YOUR OBJECTIVE -
Search the material for the word "Click" and copy every line in which it occurs.

RECORDS SUPPLIED -
--

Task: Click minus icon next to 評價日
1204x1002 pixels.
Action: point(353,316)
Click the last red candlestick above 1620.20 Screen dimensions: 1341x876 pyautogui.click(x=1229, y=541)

--

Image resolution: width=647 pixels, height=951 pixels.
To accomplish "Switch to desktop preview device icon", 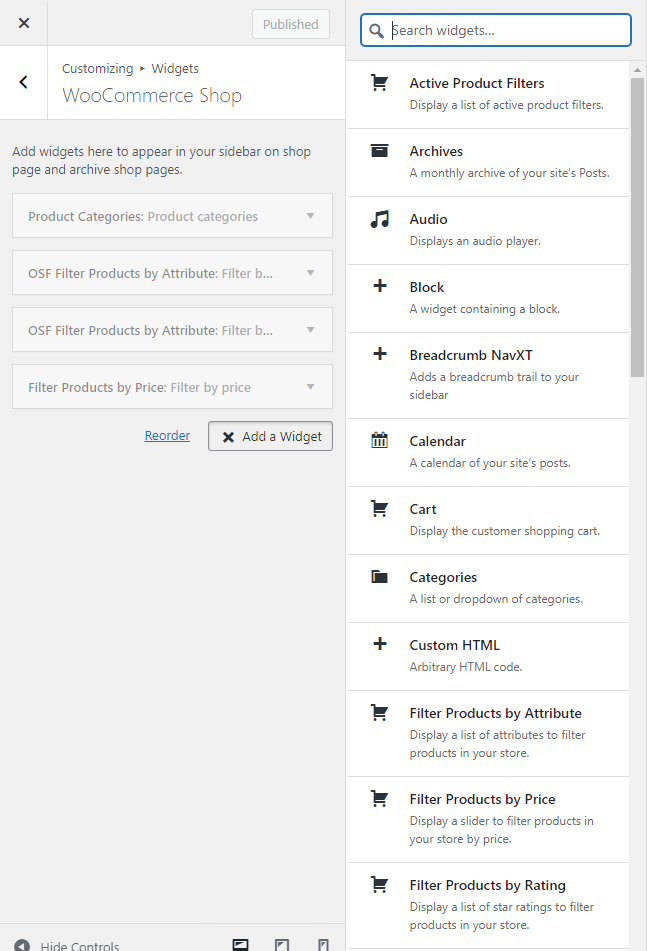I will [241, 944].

--

RESPONSE AREA -
Task: Click minus icon next to 評價日
Click the last red candlestick above 1620.20 Screen dimensions: 1341x876 pyautogui.click(x=1229, y=541)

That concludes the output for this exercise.